I went there for 4 days and 3 nites..yet it wasn't enuff time for me. Time running so freaking fast. But most of all..i really had a great time with Mama and my sis in law who happen to be originally from CHINA. pretty great lady and nice. She was the 1st sis in law who are really nice and easy to get along with me. guess we have same things in common. We went shoppin 2gether...and she taught me to speak chinese a lil bit....oh yes...she even brought me and mama to a BEST SPA in town. Mama falled it and we did the same treatment 2 days wei....haha...its all on my mom cos she really want me to teman her kan..yay!! free SPA MASSAGE!! And yes..even thou we went for vacation...but it always turn up to be a business trip when it comes to my mom....and yeah..she taught me in doing it..and VERY SUPPORTIVE! hahahaa......Glad to have such mom;) (padahal bape kali pancing soh keja ngan dia....but i refused ) i did some stuffs for my lil business...well mom said..starts with lil and it will develop slowly in time..InsyAllah....
will update more about it ya.....

Monday, March 8, 2010

I dont really understand GUYS!!

HOw could i accept a guy into my life. All this while i guess i've been way toooo long stand on my two feet being so independent in such a cruel worldmout there yet i'm still survive. When ever i start to talk about guy always left me with confusion. Sometimes i ask myself whenever i look at other people..why they look kind of easy to fall in love where they seems happily 2gether while i'm always stuck with A BIG QUESTION MARK in my head that i dont even know what exactly the question is? Guys keep on hittin on me..and what i do is...layankan aje la. till i come to realized that if i keep on take things easy i'll remain the QUESTION MARK in my head FOREVER!

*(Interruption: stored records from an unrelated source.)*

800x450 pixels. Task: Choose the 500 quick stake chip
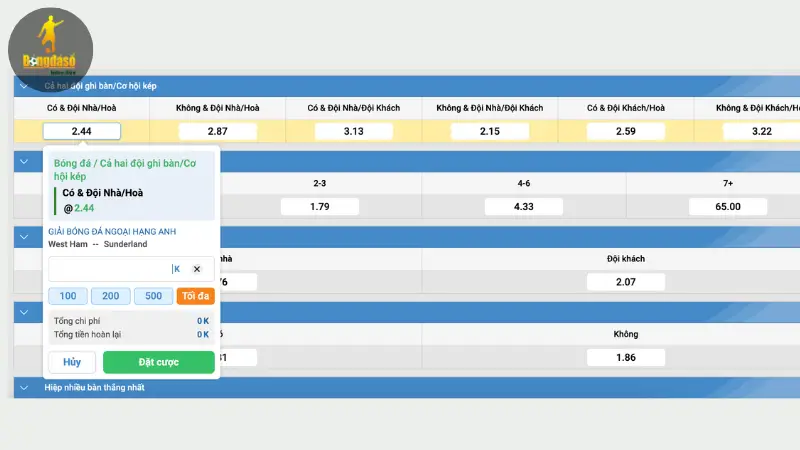click(153, 296)
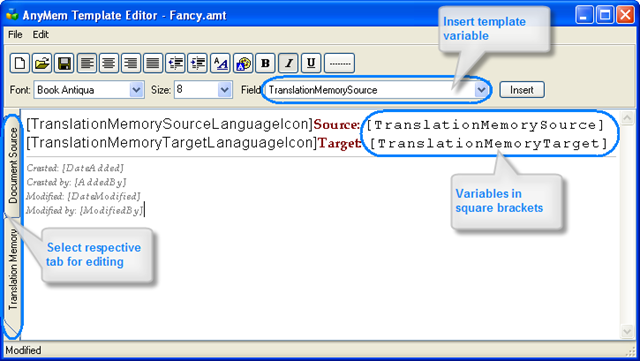Open the color palette picker
640x361 pixels.
point(243,63)
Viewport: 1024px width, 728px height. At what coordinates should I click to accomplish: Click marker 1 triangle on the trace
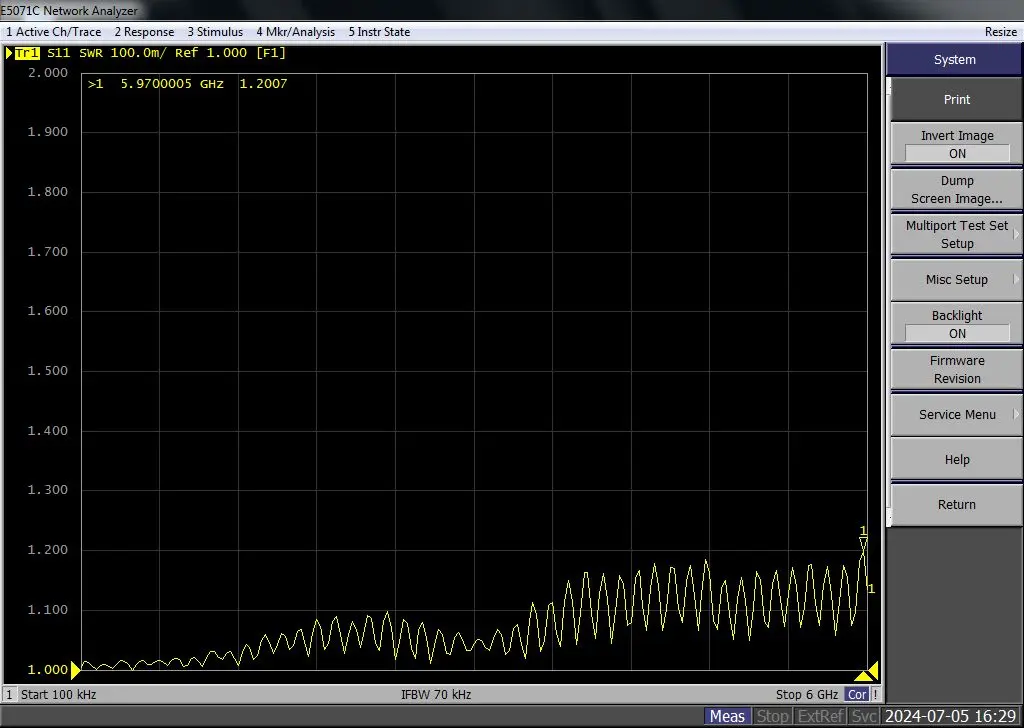[x=864, y=542]
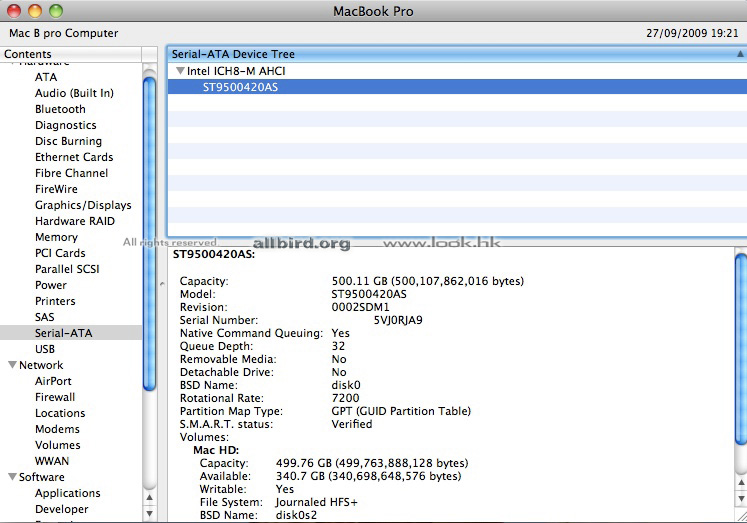The image size is (747, 523).
Task: View the Bluetooth hardware details
Action: 60,109
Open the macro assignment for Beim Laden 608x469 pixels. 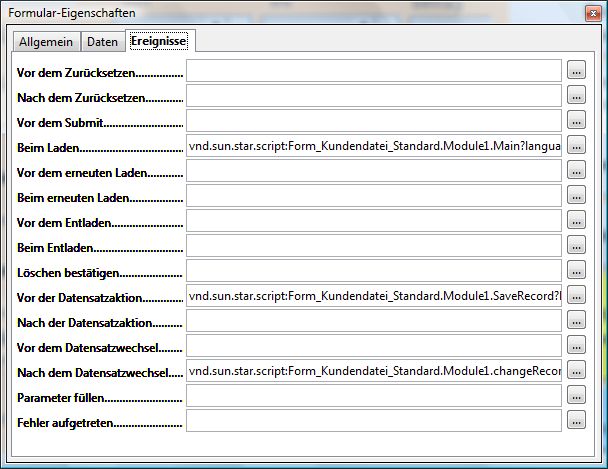[577, 145]
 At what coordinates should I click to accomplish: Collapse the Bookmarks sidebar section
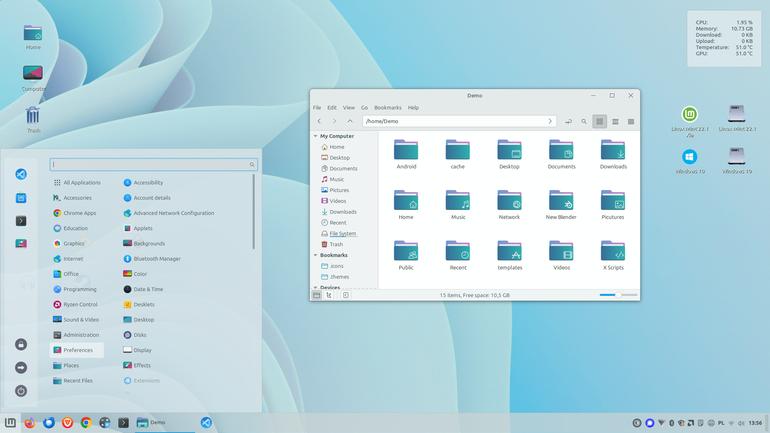pyautogui.click(x=315, y=255)
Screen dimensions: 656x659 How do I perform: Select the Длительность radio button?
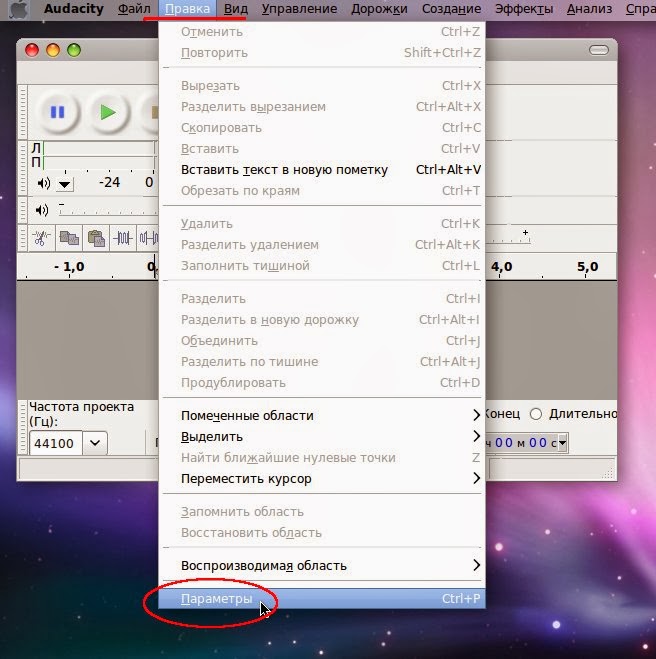point(536,414)
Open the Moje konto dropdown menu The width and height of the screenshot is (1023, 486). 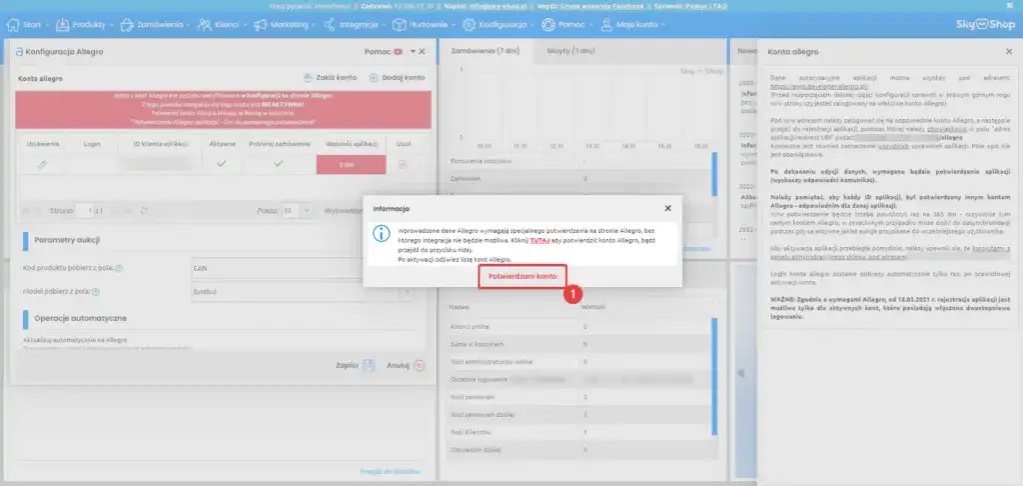point(633,25)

Is it hard for a GUY to actually SHOW or EXPRESS his love to a GIRL. Seriously, i was and still expected something for that very someone..but till now i didn't get it. He show interest in me but the sign wasn't going so well which sometimes i tend to interperate the wrong way. Its easy just let it out..speak up and tell me that ur falling for me. Make things easy is better than we both stuck in such a complicated situation. I got enuff of DRAMAS in my life..and i dont need another stupid drama. Not to say that time is running out..its just that i appreciate the moment than i actually know it. Why guys cant even think of that...once the moment gone it will gone forever. Knowing myself, i dont have a room to felt regret and look back what i've been through for me the time is SO PRECIOUS to think that i look for productivity in life and always on the moves no matter what...(takut nyer statement cam ni...cam ke arah andartu je aku rasa) hehee..
so, kan senang klo lelaki ini ckp je yg tul2 dia jatuh ati dah...ape hengat cerita drama ko akan tamat ke when u actually speak up..like duhhh..its actually u starting the other new brand chapter! so, why la so hard for you to say so... although ur a wise man i look up for..but if u don't actually deliver well...i can pretty much say ur such a BOY!

and oh ya....sbb LELAKI la aku sikit lagi di cabul last week! what a sexual arrestment! SCARY ok! i'm panic and drove like hell sambil smoke half box dlm masa 2 jam!! (x pernah2 aku smoke ntah ape keno la ngan aku..cuak+x bley pk ape) nway.....serious...nak buang that particular moment awayyyyy.....awayyy from my life! bye!